Ha vinto un senatore come Francesco Renella, sui Mini da millanta anni, ma al suo fianco c’era un Matteo Sericano classe 97!

Spulciando la classifica rifulge il secondo posto di un debuttante come Marco Buonanni ed un senatore come Ernesto Moresino ha avuto il suo bel daffare per arginare il finale impetuoso  di Bea, portato dei debuttanti Fabio Ronsivalle e Lorenzo Meroni.

Tra gli arrivati, (e solo tagliare la linea è stata un’impresa, tanto sono stati il freddo la pioggia ed il vento che hanno tempestato la regata), notiamo altri Ministi alle prime armi, come Campriani, Lugli, Mengucci, Nanni e  Raimondo sul TéSalt .

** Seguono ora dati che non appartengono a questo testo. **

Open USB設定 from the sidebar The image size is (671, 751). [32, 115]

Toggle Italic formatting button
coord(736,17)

Finalmente un pò di aria fresca!

Il GPI riproporrà a grandi linee lo stesso canovaccio e dovrebbero essere una quindicina i partenti.

Tanti, pochi?

 

Valutiamo il bicchiere mezzo vuoto: ormai da Barcellona partono ben 4 regate, senza contare la Minimed di Marsiglia, non troppo lontana dalla base di Anna Corbella.

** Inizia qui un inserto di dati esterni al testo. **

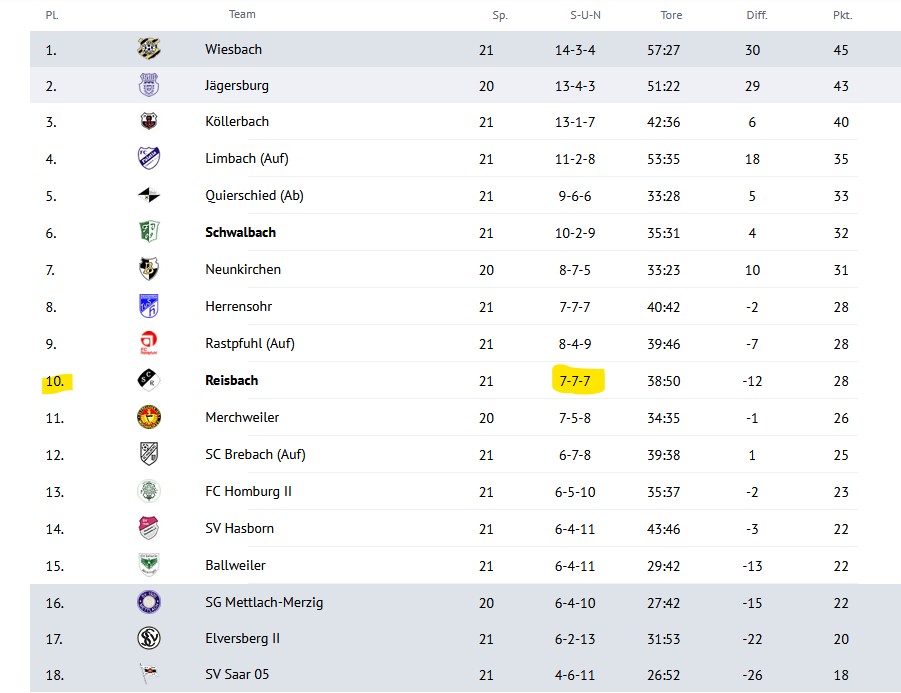Click the Neunkirchen club crest icon

(x=149, y=269)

Onestamente, chi glielo farebbe fare di coprire tante miglia per correre in Italia?

Alla MiniGolfe c’erano solo due barche francesi ed ancora nessuna si è iscritta alla Mini Med, a testimonianza di una crisi di vocazioni ormai endemica.

Chiaro che, senza la massa critica dei cugini latini, è dura superare la soglia delle venti unità, come accadeva regolarmente solo fino a pochi anni fa.

Valutiamo il bicchiere mezzo pieno: i partenti, a parte il greco di 931, sono tutti italiani a significare che la forza d’urto del movimento è ormai stabile su numeri di tutto rispetto, se consideriamo che stiamo parlando di una regata di classe B, impegnativa e costosa.

Mi pare inoltre che gli armatori italiani, allineandosi alla visione del mondo velico dei transalpini, si stiano appassionando alla specialità che costituisce il Brand essenziale dei Mini: le regate en solo…

Abbiamo notizie sul fatto  che diversi armatori si siano concentrati sulle solitarie e concretizzeranno le loro fatiche alla 222, allungandosi in parecchi casi fino alla Mini Med.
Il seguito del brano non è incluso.